# Horse plays chicken...



## Blake Bowden (Aug 12, 2009)

[video=youtube;DgzNS4oOi9A]http://www.youtube.com/watch?v=DgzNS4oOi9A&feature=player_embedded[/video]


----------



## Sirius (Aug 12, 2009)

That was AWESOME!

_Driving down the road. la la la. playing with the radio. la la la. OH MY GOD THERE IS A HORSE  ON MY HONDA ACCORD! (pee pants)_


----------



## JTM (Aug 12, 2009)

that reminds me of the much more dangerous... 

[video=youtube;A6VS6qsLJeY]http://www.youtube.com/watch?v=A6VS6qsLJeY[/video]


----------



## Sirius (Aug 12, 2009)

JTM said:


> that reminds me of the much more dangerous...
> 
> YouTube - Sturgis 2007 Near Deer Hit! Who is the biker?



Holy Shite that was wild.


----------



## JTM (Aug 12, 2009)

no joke.  people say "hitting a deer with your car will *really* mess it up."  shoot.  hitting a deer while riding your bike with your forehead will mess YOU up even worse.


----------



## Sirius (Aug 12, 2009)

JTM said:


> no joke.  people say "hitting a deer with your car will *really* mess it up."  shoot.  hitting a deer while riding your bike with your forehead will mess YOU up even worse.



 Thats to funny.


----------



## JTM (Aug 12, 2009)

well, now that i'm thinking about it... the deer video may be more dangerous, but the horse video is definitely more "WTF?!?"

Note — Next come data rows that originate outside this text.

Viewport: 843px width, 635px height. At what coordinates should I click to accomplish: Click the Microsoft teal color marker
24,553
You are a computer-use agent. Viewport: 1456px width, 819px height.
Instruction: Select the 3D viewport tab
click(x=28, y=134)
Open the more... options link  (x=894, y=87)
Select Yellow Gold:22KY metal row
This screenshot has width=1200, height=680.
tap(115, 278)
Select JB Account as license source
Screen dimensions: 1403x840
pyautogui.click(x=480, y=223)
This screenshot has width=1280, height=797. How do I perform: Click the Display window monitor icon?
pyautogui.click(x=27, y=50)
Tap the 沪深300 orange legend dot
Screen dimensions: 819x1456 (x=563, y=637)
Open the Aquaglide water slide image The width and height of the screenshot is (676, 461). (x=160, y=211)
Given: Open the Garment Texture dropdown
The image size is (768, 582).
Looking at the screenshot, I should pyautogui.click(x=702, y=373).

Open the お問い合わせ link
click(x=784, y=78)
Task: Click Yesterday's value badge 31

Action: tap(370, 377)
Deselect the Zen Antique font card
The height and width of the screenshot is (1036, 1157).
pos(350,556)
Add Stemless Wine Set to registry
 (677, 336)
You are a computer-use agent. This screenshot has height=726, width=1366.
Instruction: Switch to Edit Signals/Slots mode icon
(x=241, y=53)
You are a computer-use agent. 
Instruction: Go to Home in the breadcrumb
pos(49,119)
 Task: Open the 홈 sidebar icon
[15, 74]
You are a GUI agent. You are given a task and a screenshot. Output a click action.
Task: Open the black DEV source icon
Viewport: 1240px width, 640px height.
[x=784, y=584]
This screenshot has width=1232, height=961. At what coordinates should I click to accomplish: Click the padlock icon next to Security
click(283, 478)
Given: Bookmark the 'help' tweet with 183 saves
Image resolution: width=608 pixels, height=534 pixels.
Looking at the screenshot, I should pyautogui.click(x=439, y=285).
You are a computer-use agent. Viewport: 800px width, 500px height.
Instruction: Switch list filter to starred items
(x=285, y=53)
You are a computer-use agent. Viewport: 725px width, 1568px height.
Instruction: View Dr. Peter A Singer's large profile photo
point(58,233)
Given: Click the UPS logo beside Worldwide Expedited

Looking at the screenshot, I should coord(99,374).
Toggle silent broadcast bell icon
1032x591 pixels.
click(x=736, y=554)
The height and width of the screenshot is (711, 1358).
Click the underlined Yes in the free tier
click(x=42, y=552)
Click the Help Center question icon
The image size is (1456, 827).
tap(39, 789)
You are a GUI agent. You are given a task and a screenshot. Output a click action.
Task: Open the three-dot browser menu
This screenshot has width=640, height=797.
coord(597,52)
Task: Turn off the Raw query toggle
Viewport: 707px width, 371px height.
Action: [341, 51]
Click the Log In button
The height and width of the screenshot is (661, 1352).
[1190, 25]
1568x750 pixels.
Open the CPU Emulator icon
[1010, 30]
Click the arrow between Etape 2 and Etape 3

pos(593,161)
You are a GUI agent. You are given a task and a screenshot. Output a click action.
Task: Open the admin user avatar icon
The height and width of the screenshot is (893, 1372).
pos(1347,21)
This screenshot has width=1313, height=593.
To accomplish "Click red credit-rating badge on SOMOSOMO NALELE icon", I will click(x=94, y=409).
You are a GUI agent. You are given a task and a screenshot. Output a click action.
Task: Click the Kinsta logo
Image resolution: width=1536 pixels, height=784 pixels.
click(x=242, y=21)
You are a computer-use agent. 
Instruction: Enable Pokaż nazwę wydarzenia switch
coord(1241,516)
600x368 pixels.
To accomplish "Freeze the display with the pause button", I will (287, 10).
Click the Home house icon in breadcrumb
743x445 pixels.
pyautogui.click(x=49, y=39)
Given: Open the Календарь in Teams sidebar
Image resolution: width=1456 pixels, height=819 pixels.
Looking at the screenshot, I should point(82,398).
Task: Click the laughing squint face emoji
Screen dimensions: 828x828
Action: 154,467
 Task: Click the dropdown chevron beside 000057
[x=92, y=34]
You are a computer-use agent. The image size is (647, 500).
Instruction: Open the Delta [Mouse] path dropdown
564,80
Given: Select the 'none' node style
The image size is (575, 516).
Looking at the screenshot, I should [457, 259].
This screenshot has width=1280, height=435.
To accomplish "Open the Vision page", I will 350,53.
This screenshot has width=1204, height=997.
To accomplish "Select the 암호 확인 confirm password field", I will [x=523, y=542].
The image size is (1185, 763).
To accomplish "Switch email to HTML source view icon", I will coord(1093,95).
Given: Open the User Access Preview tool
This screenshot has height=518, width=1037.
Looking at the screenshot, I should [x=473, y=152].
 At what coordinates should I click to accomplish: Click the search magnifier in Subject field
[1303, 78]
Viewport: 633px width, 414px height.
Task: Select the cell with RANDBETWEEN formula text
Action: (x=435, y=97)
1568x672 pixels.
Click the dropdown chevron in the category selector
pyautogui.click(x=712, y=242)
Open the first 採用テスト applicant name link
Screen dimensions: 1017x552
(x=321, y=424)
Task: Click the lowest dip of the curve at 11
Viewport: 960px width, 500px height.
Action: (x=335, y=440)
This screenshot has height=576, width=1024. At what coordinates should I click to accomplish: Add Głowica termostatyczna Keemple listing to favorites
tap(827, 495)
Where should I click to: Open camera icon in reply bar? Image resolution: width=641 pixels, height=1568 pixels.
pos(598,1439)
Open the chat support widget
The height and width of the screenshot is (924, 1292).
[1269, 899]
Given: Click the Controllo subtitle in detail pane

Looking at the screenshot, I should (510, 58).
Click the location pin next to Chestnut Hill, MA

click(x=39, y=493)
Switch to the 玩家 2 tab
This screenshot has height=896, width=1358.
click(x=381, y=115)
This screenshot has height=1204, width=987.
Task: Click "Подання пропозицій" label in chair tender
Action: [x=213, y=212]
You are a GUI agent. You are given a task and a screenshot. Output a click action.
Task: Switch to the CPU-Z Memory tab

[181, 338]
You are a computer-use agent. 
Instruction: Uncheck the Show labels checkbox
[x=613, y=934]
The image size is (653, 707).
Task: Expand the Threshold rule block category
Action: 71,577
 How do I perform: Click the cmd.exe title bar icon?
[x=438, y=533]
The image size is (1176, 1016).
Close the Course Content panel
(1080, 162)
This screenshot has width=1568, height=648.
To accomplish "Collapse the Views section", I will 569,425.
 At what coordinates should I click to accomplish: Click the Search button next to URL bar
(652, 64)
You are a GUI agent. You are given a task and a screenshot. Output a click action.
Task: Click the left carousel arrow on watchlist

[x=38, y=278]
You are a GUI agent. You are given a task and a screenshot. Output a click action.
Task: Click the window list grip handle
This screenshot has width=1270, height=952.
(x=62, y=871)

why the hell was a horse running down the road anyway?  and wouldn't you see that kind of thing coming?  stop your car, put that thing in reverse and go back home.  if karma sends a harem of feral horses your way when you're driving, you've obviously done something wrong... you need to get your life straight.


----------



## Sirius (Aug 12, 2009)

JTM said:


> well, now that i'm thinking about it... the deer video may be more dangerous, but the horse video is definitely more "WTF?!?"
> 
> why the hell was a horse running down the road anyway?  and wouldn't you see that kind of thing coming?  stop your car, put that thing in reverse and go back home.  if karma sends a harem of feral horses your way when you're driving, you've obviously done something wrong... you need to get your life straight.



I just laughed so hard I milk came out my nose. Now I have to find out where the milk came from.


----------



## owls84 (Aug 13, 2009)

It has been a while since I laughed that hard. I liked the pee pants and the fact that God sent those horses after the guy in the accord.


----------



## JTM (Aug 13, 2009)

Sirius said:


> I just laughed so hard I milk came out my nose. Now I have to find out where the milk came from.


 


owls84 said:


> It has been a while since I laughed that hard. I liked the pee pants and the fact that God sent those horses after the guy in the accord.


 
i just hope that Sirius was drinking milk at the time of his post...


----------